Gelegentlich kann es doch vorkommen, dass die Leere dermaßen bleiern im Gehirn sitzt, dass gar nichts anderes mehr geht, als sich berieseln zu lassen. Man könnte sich an solchen Tagen dem Fernsehen zuwenden – oder eben das Equivalent von Unterhaltung in Buchform suchen.
Der Waliser Jasper Fforde – einstmals Kameramann und erfolgloser Bücherschreiber, nunmehr etablierter Science-Fiction-Autor – hat eine Reihe ganz und gar harmloser Abenteuer zu Papier gebracht, in denen eine junge Frau als Agentin in Bücher einsteigt und sowohl die literarische wie die reale Welt zu retten hat – also wirklich nichts Weltbewegendes. Wohltuend ist in erster Linie der feine britische Humor.
Auch im mittlerweile fünften übersetzten Abentuer Irgendwo ganz anders braust seine Heldin Thursday Next in atemberaubender Geschwindigkeit durch die englische Literatur: man ist dabei als Nicht-Brite jedesmal aufs Neue verwundert, welchen Schmus man dort als hehres Erbe betrachtet. Hier scheint der beißende Humor von Jasper Fforde sich ehrerbietig zurück zu halten. Aber gut.
Neben dem Eigenleben, das sich innerhalb der Bücher abspielt, wenn sie grade nicht gelesen werden, hat Fforde seinem
England einen kleinen historischen Schubs zur Seite verpasst: die Deutschen haben den ersten Weltkrieg gewonnen, Luftschiffe haben sich durchgesetzt und Wales ist sozialistische Republik. Folglich geht die Mauer durch den Süden Englands. Dafür haben die Waliser Käse, den zu schmuggeln und illegal zu handeln sich ausserordentlich lohnt.

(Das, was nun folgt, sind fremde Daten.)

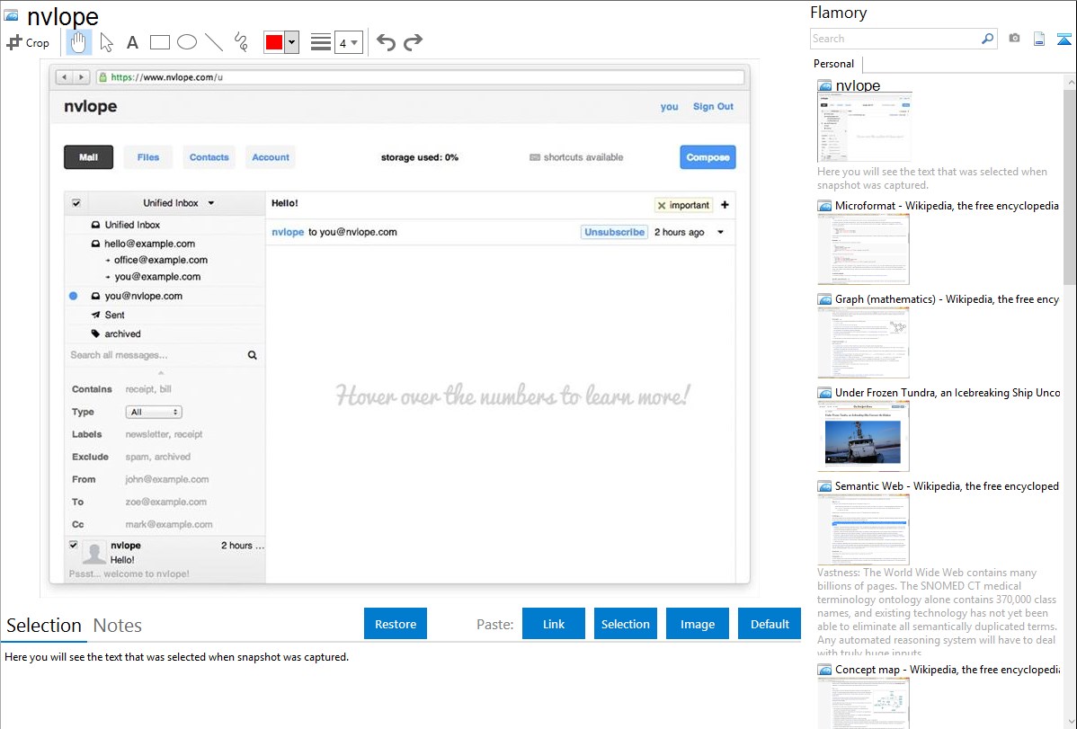
Task: Pick the ellipse shape tool
Action: [187, 42]
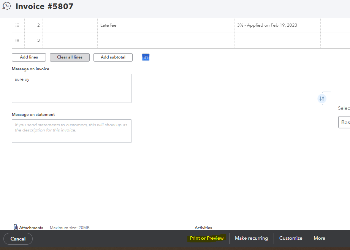350x250 pixels.
Task: Click the Cancel button
Action: [18, 239]
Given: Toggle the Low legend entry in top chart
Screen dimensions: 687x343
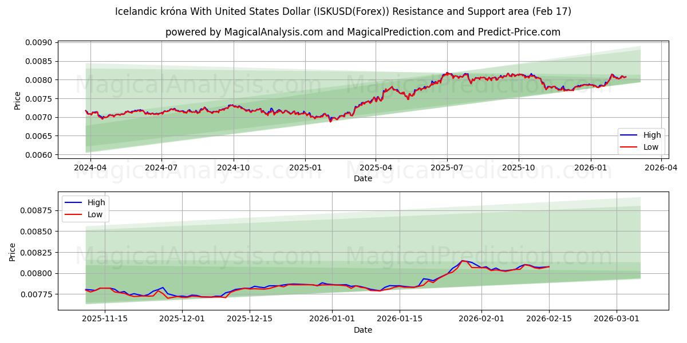Looking at the screenshot, I should pyautogui.click(x=650, y=146).
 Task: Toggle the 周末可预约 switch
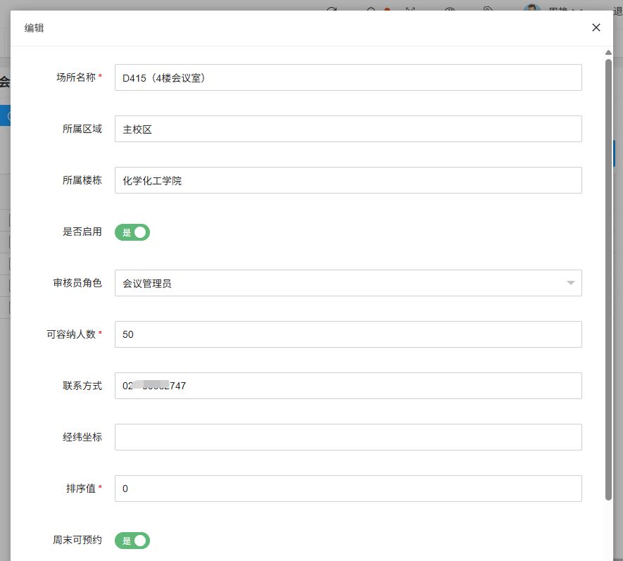pyautogui.click(x=132, y=541)
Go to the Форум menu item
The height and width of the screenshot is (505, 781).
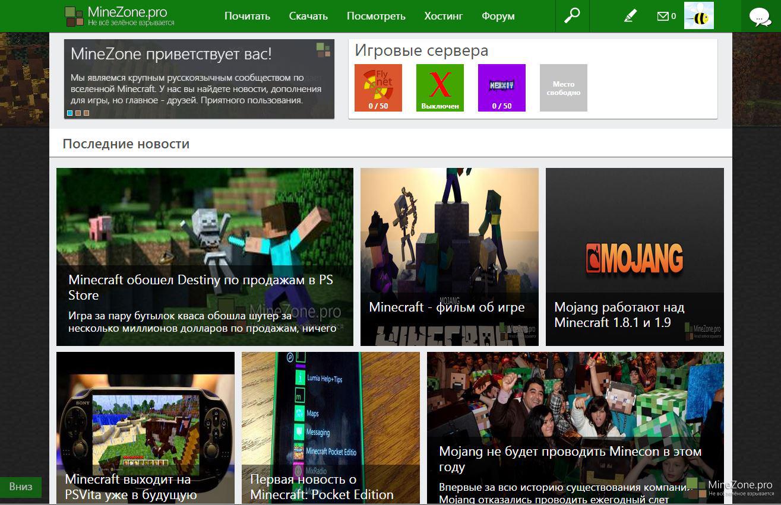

Englands Regierung kämpft aufgrund der Vernünftigkeit ihres Tuns mit gigantischen Mengen angestauter, weil unverbrauchter Dummheit – und die droht langsam zu einem Problem zu werden. Ergo gibt es täglich neue Ideen, wie man merkliche Quantitäten dieser Dummheit verbrauchen könnte – und der Premier Minister spricht regelmäßig dazu.
Dazu noch wurde von der ChronoGarde die Retro-Defizit-Technologie entwickelt: sie sind dahinter gekommen, dass wenn man davon ausgehen kann, dass etwas in Zukunft entwickelt werden wird, man es doch gleich auch heute schon benutzen kann. Dumm nur, dass grade jetzt sich herausstellt, dass Zeitreisen niemals erfunden werden dürften. Das scheint die gesamte ChronoGarde um ihre Existenz zu bringen. Entsprechend verwirren sich die Dinge, da man bis zum Beweis des Gegenteils ja einfach in die Zukunft reisen kann, um nachzusehen, wie die Dinge ausgehen, oder in die Vergangenheit, um gewisse Probleme an der Wurzel zu lösen. Aber wenn das alles eigentlich überhaupt nicht geht und niemals gehen wird? Die EreignisLinie der StandardGeschichte könnte zusammenbrechen.
Das alles hat mit Leuten aus Thursday Next’s nächster Umgebung zu tun, die sich heute und jetzt komisch verhalten, weil sie mal in die Zukunft geguckt haben und seither wissen, dass sie dort partout nicht hin wollen… Auch sorgt ein Gedankenwurm dafür, dass Thursday sich eine dritte Tochter einbildet, die ihre Abendessen stets auf dem Zimmer einnimmt und dummerweise immer grad weg war, wenn jemals ein Erinnerungsfoto geschossen wurde.
Abenteuer Nummer fünf beginnt etwas zäh, entwickelt aber einen kurvenreichen Plot, in dessen Verlauf, wie könnte es anders sein, die meisten Beteiligten mehrmals die Seiten wechseln, nichts ist, was es scheint – und sogar die Verbrecher der fiktionalen Welt es auf Thursday Next abgesehen haben.
Wirklich extrem gut gegen Leere im Kopf.